▶ Data excerpts:
========================================
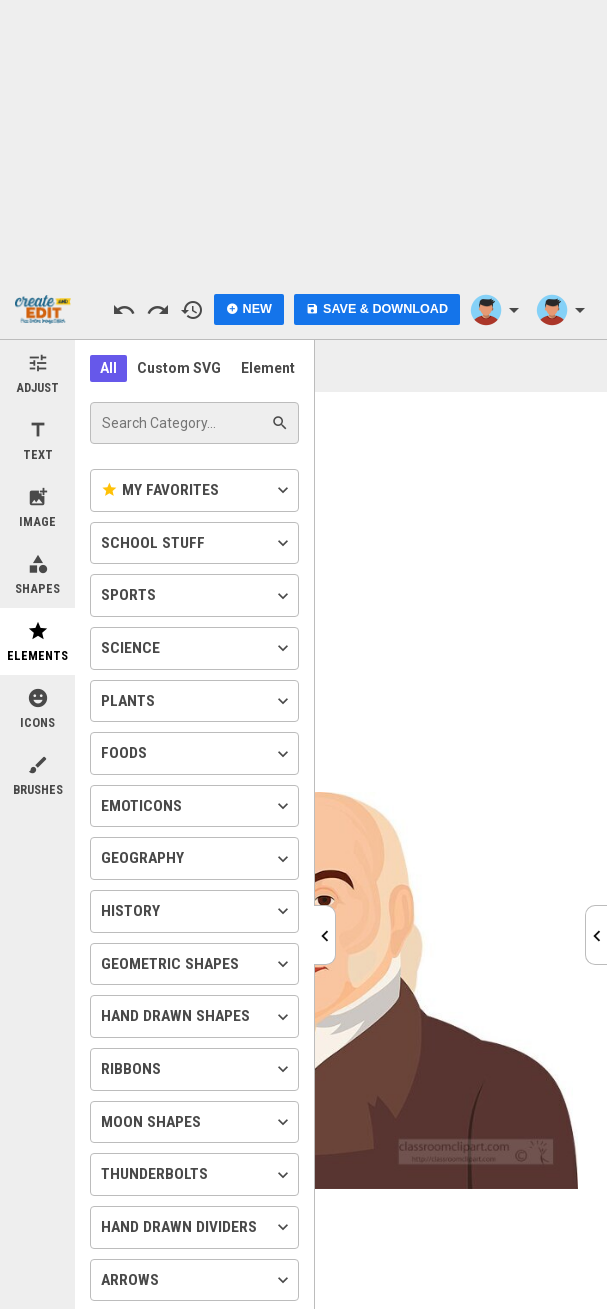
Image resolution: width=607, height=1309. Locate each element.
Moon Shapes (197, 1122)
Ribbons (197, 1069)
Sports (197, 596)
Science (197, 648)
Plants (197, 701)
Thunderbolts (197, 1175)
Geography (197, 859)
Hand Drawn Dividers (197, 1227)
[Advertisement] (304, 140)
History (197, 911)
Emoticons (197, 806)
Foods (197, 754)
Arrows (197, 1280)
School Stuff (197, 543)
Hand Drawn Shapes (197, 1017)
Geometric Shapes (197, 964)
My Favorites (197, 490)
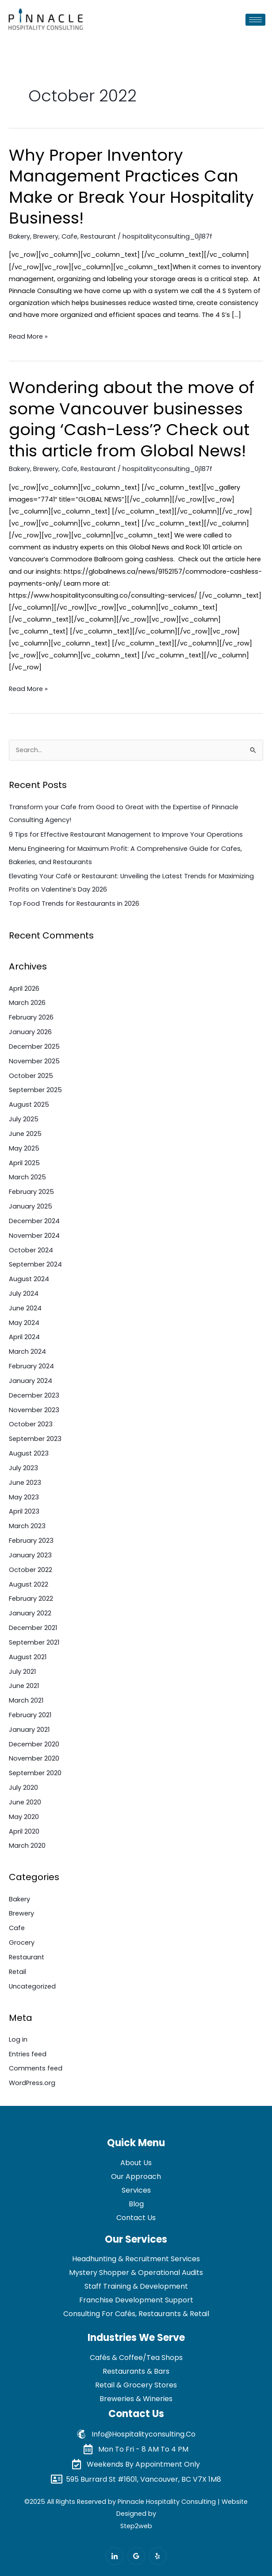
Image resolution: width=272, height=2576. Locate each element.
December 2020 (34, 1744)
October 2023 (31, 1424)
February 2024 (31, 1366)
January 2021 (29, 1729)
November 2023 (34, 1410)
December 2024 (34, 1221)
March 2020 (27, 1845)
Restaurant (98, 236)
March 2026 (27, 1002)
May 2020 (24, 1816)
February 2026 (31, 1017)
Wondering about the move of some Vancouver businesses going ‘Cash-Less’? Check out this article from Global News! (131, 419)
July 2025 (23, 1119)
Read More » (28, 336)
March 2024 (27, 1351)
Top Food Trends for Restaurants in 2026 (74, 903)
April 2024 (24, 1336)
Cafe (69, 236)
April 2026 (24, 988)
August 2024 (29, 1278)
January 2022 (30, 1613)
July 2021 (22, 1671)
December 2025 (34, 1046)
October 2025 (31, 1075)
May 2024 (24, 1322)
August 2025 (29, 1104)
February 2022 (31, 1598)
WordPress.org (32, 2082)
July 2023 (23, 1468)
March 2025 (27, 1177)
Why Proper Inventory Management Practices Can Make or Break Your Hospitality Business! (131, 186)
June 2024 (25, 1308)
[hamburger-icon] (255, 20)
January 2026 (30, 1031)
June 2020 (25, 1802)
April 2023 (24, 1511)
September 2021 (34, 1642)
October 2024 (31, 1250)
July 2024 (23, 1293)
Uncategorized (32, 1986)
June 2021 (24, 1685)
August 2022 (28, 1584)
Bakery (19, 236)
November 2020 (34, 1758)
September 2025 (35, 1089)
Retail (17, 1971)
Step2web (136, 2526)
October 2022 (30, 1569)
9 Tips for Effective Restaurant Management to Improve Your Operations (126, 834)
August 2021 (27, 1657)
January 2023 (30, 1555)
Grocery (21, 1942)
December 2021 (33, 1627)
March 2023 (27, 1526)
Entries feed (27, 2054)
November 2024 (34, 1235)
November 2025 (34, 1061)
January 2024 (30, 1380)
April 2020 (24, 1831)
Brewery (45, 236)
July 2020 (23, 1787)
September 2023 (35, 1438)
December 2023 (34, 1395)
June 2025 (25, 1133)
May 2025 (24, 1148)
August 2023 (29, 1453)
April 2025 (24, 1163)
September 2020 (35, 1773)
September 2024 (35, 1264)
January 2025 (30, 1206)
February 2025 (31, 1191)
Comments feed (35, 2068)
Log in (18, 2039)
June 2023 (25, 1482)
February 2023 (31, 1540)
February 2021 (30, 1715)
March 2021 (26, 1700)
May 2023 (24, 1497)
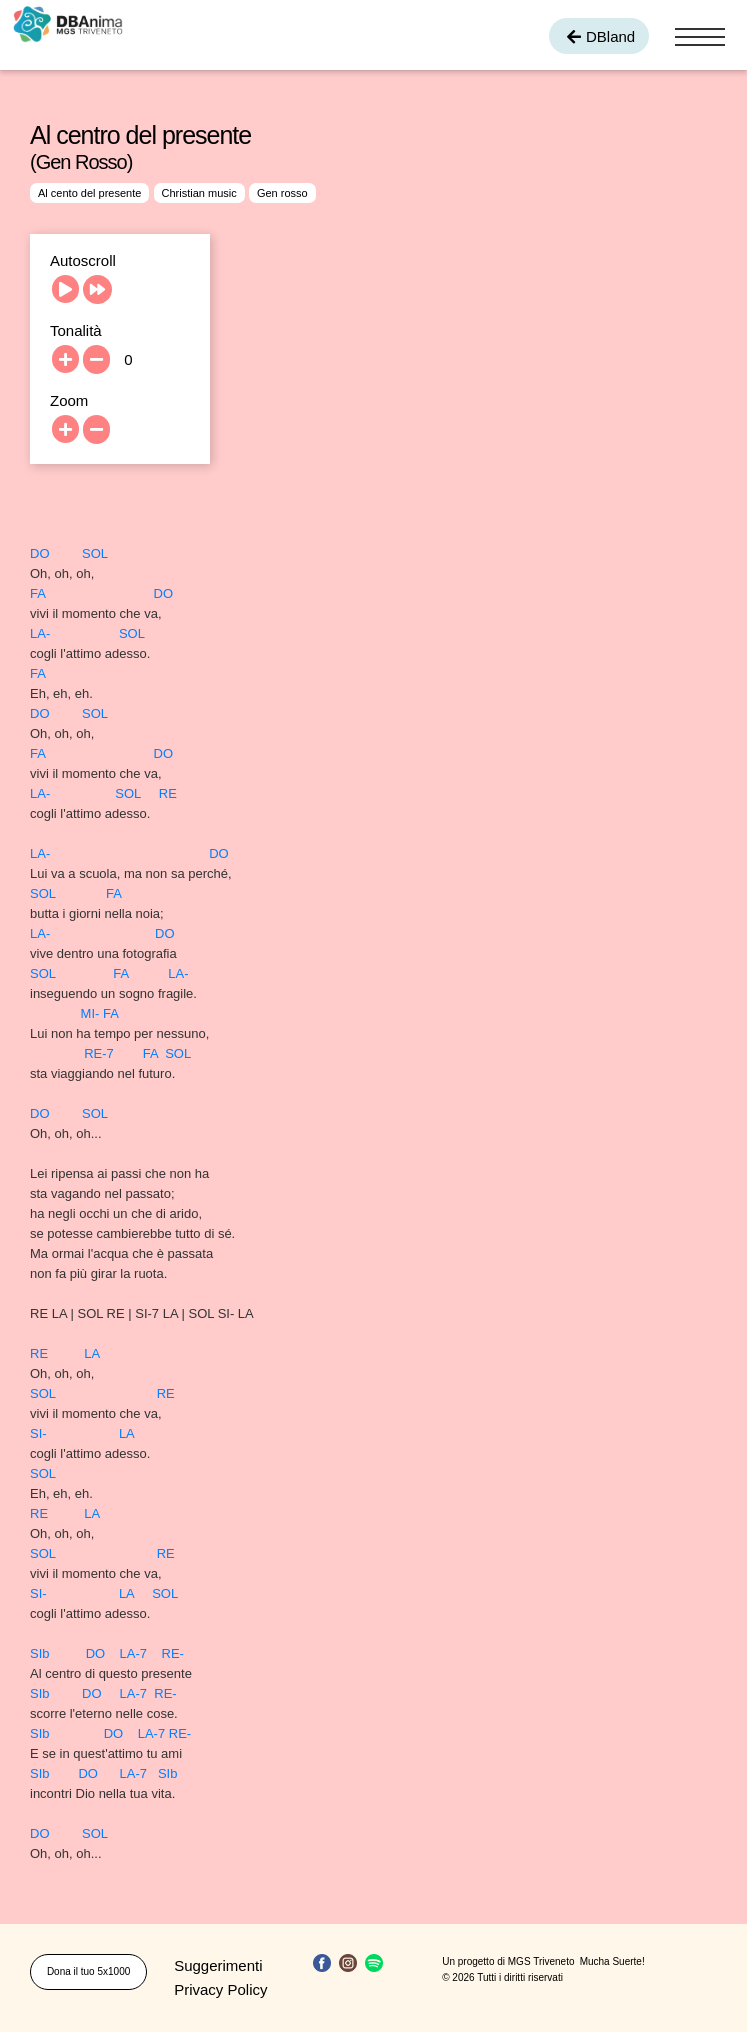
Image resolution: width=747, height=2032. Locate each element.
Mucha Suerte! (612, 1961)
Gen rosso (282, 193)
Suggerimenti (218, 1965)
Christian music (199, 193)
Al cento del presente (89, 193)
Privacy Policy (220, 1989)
========================================
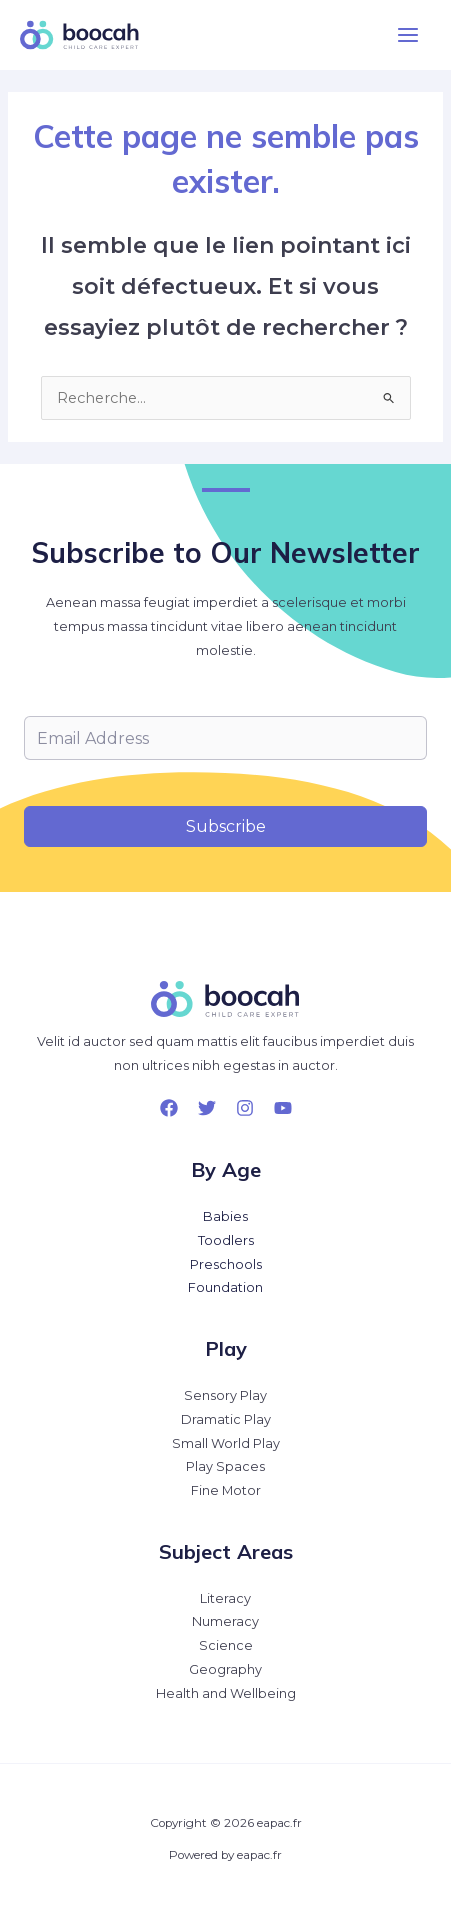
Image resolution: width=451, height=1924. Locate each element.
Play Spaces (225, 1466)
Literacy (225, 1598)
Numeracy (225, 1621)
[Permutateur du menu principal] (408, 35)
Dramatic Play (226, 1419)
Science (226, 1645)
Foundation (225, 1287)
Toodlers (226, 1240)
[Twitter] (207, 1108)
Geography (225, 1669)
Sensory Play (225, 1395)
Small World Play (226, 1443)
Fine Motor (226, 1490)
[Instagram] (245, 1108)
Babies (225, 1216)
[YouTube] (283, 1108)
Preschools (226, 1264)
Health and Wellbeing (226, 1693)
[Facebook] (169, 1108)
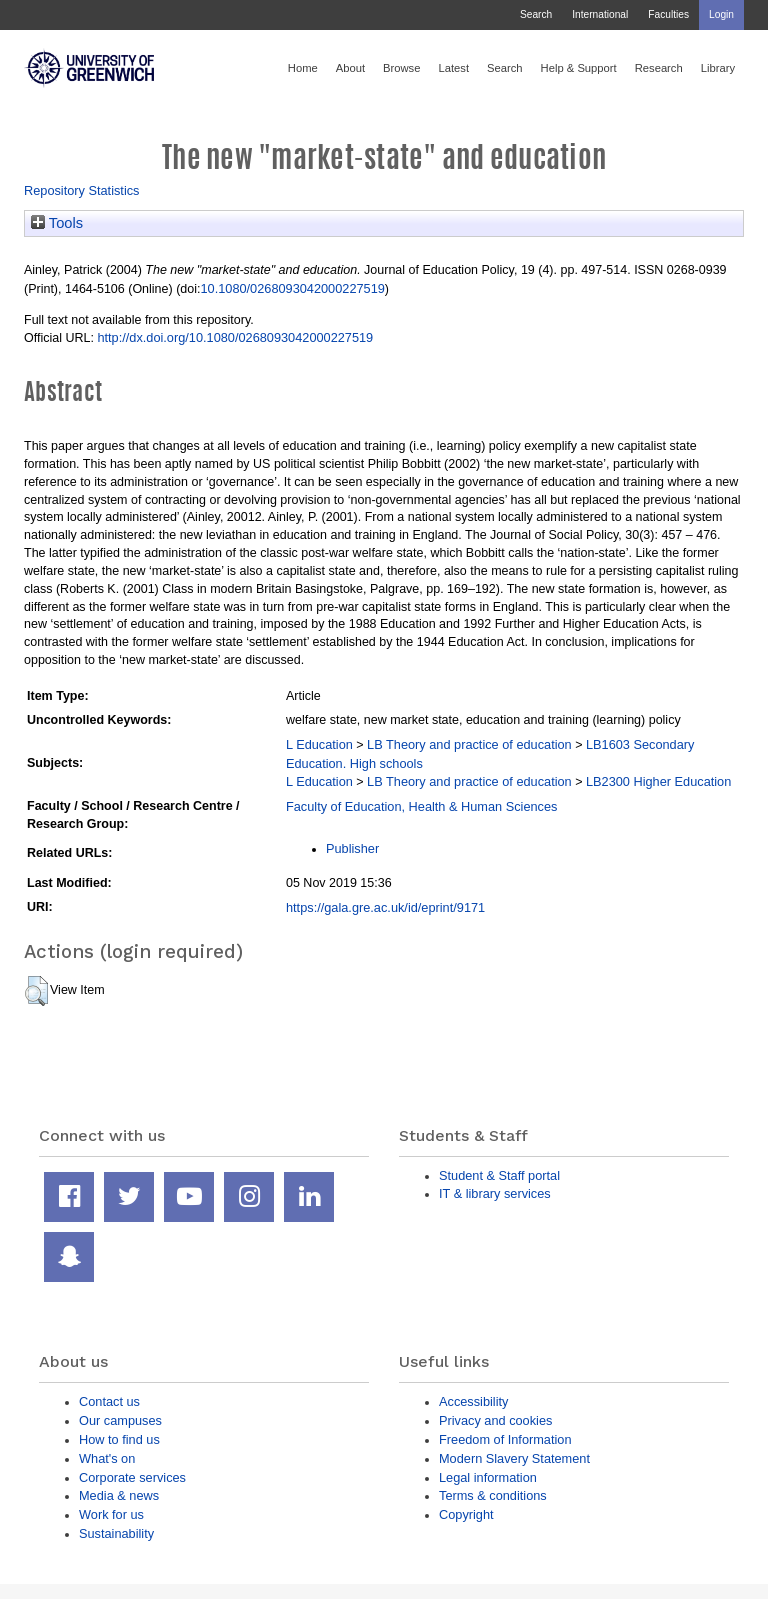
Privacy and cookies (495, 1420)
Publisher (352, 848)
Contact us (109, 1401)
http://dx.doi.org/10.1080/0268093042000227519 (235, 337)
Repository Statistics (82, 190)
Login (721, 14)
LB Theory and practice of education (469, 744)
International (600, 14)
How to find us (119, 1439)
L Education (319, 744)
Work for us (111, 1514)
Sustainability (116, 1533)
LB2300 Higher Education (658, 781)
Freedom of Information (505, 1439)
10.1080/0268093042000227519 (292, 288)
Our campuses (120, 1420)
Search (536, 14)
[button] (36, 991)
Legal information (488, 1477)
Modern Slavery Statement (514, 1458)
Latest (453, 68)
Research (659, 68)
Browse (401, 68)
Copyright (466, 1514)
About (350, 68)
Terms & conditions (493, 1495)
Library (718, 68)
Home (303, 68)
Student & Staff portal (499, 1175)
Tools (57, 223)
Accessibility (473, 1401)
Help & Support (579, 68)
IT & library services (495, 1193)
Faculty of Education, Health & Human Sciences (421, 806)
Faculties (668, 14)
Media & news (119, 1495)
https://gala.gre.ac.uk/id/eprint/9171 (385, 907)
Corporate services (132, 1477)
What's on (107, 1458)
========================================
▶ Given task: Rewrite the records from the line containing "Grocery (21, 1942)" down through the line containing "Al cento del presente (89, 193)", replacing "Log in" with "Sign in" and leaving everything else unchanged. Leave the pictures out of your answer.

▶ Exercise response:
Grocery (21, 1942)
December 2021 (33, 1627)
March 2023 (27, 1526)
Entries feed (27, 2054)
November 2024 (34, 1235)
November 2025 (34, 1061)
January 2024 (30, 1380)
April 2020 (24, 1831)
Brewery (45, 236)
July 2020 (23, 1787)
September 2023 (35, 1438)
December 2023 (34, 1395)
June 2025 (25, 1133)
May 2025 (24, 1148)
August 2023 (29, 1453)
April 2025 (24, 1163)
September 2020 (35, 1773)
September 2024 (35, 1264)
January 2025 (30, 1206)
February 2025 (31, 1191)
Comments feed (35, 2068)
Sign in (18, 2039)
June 2023 (25, 1482)
February 2023 (31, 1540)
February 2021 (30, 1715)
March 2021 (26, 1700)
May 2023 (24, 1497)
Image resolution: width=747, height=2032. Locate each element.
Mucha Suerte! (612, 1961)
Gen rosso (282, 193)
Suggerimenti (218, 1965)
Christian music (199, 193)
Al cento del presente (89, 193)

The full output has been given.